第5話「おじさんなにみてるの」

 今のところ1番の容疑者であるグレッグと別れ、私は町の図書館でここ数日の新聞を読み漁っていた。小さな町の図書館にしては、地方紙からヨーロッパ全土に流れている大手の新聞まで揃っており、充実した施設であった。ただ一つ、隣で水色の帽子を被った小さな紳士が、口を半開きにして鼻水を垂らしながら無言で私をずっと見上げているという事以外は。


 グラハム夫人邸での紛失事件については、どの新聞にも掲載されていなかった。それもそうか。数十分しか会話していないが、あの家族は恐らくとても聡明である。会話の端々から知識人が持つ独特の余裕を感じた。自分の家族が第一容疑者となっているような事件を、世間様に見せびらかそうとはしないだろう。

 では、近辺で類似する事件がないかと更に新聞を漁ったが、これについてもそれらしい記事は見つからなかった。殺人、強盗、火事、交通事故などが主であり、窃盗事件は2件見つかったが、どちらもグラハム夫人邸での紛失事件が発生する前に、犯人が捕まっていた。

 それ以外では、どうやら連続殺人犯がロンドンで指名手配中であり、未だに捕まっていないという事以外、気を引く新聞記事は無かった。

 「ふむ…」

 それらしく呟いてみたが早速手詰まりである。

 

 「おじさんなにみてるの」

 「ん?」

 何故かすぐ横でずっと私を見つめていた小さな紳士に声を掛けられ、私は彼の顔を見た。

 「私に何か用かな?」

 なるべく穏やかな声で尋ねると、彼はまた間の抜けた声で「なにみてるの」と同じ質問をしてきた。

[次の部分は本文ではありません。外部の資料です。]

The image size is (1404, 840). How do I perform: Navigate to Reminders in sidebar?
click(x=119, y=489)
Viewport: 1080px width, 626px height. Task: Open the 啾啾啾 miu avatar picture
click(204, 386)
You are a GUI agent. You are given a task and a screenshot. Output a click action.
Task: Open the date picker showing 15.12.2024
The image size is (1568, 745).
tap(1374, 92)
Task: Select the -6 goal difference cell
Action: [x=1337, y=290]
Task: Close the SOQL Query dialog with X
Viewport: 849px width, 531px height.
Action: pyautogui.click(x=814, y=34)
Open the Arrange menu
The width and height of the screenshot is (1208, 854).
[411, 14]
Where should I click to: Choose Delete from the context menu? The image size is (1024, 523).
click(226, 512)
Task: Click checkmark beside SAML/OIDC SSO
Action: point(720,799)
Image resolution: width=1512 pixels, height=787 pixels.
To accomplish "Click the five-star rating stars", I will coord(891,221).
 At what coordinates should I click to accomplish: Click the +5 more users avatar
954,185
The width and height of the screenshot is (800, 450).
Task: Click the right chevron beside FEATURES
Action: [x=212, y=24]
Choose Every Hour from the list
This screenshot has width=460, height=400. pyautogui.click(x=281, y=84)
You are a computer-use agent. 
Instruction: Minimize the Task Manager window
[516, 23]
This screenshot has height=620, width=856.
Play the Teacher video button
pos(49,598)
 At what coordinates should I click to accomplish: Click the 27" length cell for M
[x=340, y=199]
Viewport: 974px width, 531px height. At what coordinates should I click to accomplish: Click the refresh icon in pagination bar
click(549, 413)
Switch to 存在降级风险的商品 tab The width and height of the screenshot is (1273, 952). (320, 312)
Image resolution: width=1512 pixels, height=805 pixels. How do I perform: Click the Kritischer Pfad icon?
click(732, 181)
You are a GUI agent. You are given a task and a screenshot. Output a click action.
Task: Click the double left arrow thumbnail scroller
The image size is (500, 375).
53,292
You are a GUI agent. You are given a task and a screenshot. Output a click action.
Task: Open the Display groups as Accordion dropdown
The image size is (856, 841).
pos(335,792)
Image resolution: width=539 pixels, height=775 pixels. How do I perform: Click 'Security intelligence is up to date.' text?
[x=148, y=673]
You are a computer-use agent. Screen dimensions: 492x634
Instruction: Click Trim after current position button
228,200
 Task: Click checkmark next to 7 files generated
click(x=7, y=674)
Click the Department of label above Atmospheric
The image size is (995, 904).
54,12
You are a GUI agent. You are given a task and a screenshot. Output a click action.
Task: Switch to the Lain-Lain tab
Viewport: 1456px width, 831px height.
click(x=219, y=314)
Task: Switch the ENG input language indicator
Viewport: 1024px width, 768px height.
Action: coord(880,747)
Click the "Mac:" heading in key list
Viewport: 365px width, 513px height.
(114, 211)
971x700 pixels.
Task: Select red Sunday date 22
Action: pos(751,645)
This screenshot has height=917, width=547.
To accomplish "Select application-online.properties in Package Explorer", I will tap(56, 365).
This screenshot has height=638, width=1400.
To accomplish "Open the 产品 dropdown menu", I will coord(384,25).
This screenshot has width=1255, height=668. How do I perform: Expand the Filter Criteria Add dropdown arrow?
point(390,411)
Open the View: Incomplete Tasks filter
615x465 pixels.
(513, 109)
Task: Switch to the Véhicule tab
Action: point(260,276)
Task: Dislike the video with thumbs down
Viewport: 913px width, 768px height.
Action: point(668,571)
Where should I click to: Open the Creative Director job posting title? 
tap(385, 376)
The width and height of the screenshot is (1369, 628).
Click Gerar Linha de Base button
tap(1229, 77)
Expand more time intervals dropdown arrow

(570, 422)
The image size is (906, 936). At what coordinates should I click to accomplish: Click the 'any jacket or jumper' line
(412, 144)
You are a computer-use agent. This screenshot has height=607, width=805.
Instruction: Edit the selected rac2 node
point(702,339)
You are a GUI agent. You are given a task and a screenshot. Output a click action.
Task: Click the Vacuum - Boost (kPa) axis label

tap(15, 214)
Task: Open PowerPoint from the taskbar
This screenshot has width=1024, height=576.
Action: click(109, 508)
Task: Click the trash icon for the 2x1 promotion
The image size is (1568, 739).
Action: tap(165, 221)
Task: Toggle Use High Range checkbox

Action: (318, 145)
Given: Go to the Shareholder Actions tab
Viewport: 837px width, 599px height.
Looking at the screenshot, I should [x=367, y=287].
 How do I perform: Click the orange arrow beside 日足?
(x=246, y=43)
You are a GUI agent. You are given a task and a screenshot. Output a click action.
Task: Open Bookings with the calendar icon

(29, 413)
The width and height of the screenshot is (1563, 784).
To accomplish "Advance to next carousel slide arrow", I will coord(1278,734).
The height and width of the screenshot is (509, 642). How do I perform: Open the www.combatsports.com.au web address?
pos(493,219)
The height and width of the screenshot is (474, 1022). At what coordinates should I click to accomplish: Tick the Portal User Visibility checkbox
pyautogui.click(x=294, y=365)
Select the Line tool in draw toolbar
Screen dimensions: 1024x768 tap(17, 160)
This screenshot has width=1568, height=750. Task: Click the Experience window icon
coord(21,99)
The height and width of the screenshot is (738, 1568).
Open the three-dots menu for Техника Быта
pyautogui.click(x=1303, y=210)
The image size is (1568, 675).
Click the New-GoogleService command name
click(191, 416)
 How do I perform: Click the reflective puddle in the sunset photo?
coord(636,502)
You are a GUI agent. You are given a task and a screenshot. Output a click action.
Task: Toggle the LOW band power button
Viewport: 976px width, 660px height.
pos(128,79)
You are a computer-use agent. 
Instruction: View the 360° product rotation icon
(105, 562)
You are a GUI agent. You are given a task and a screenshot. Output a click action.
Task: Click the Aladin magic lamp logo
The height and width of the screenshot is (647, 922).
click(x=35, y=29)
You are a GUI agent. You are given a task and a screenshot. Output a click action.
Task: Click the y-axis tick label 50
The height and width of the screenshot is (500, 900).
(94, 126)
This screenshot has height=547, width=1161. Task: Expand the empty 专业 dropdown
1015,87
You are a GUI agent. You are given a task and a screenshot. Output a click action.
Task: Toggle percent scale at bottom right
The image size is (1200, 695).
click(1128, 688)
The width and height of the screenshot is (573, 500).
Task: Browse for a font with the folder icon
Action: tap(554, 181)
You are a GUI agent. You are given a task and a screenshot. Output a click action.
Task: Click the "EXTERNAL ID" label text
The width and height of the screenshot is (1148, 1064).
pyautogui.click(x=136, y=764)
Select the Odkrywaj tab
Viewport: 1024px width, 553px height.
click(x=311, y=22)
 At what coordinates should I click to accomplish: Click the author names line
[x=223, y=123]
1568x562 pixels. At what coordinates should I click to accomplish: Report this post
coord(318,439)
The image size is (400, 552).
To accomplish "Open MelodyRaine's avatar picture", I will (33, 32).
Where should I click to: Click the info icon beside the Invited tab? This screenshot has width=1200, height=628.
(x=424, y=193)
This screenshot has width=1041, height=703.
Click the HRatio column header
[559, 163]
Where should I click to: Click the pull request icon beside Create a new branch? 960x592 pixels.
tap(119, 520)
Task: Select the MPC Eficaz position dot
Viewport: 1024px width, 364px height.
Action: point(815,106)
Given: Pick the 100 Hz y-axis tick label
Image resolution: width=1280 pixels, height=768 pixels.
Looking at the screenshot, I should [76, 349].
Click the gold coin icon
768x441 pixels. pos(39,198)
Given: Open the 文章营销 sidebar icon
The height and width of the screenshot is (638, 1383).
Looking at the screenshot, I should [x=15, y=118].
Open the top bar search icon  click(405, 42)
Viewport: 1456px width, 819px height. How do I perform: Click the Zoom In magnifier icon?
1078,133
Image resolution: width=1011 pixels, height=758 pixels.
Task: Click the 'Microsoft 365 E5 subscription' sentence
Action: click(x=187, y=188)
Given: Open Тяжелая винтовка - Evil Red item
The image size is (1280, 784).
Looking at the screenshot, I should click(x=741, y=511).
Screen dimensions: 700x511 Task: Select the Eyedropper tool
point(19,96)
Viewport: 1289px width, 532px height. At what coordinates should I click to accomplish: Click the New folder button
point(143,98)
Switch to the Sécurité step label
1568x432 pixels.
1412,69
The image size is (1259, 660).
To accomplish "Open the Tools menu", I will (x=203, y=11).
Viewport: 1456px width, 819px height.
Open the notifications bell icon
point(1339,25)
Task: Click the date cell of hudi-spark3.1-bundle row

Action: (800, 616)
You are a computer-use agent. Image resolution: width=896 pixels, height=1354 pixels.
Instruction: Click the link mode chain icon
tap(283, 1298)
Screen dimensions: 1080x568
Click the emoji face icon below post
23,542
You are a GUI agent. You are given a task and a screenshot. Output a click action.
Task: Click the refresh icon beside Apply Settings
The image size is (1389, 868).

 「私はね、調べものがあって新聞を見ているんだよ。探偵なんだ」

 〝探偵〟という単語を出せば子供は喜ぶだろうと思いそう伝えた。だが、

 「たんてい?じょうほうやじゃなくて?」

 と、彼は予想外の切り替えしを繰り出してきた。探偵よりも情報屋の方がイギリスでは人気なのだろうか。もしそんな業種の人物がいるのであれば、是非とも協力してもらいたいところだが。

 「君、難しい言葉を知っているんだね。誰か知っている人で、〝じょうほうや〟の人がいるのかな?」

私がそう尋ねると、小さな紳士はにっこりと笑って、

「そうだよ。リリーねえちゃん」

と答えた。〝ねえちゃん〟と言うからには彼よりも年上なのだろうが、見たところこの紳士は齢3~5歳程といったところなので、もしかしたら子供のお遊びの範疇なのかもしれない。


しかし、当たれる可能性には全部体当たりしておきたい。初仕事っていうものは、その成果によって今後の評判にも大きく関わるものだ。例えその女性が幼児だったところで、今度はその子に情報提供の協力者に心当たりが無いか尋ねてみるとしよう。


 「その〝リリーねねちゃん〟には、どこに行ったら会えるだろうか?おじさんのお仕事をお手伝いしてもらいたいんだけれど」


 私がそう尋ねると、小さな紳士は「ぼくんちのとなりだよ。おしえてあげる」と、私の手を引いて私を図書館から連れ出した。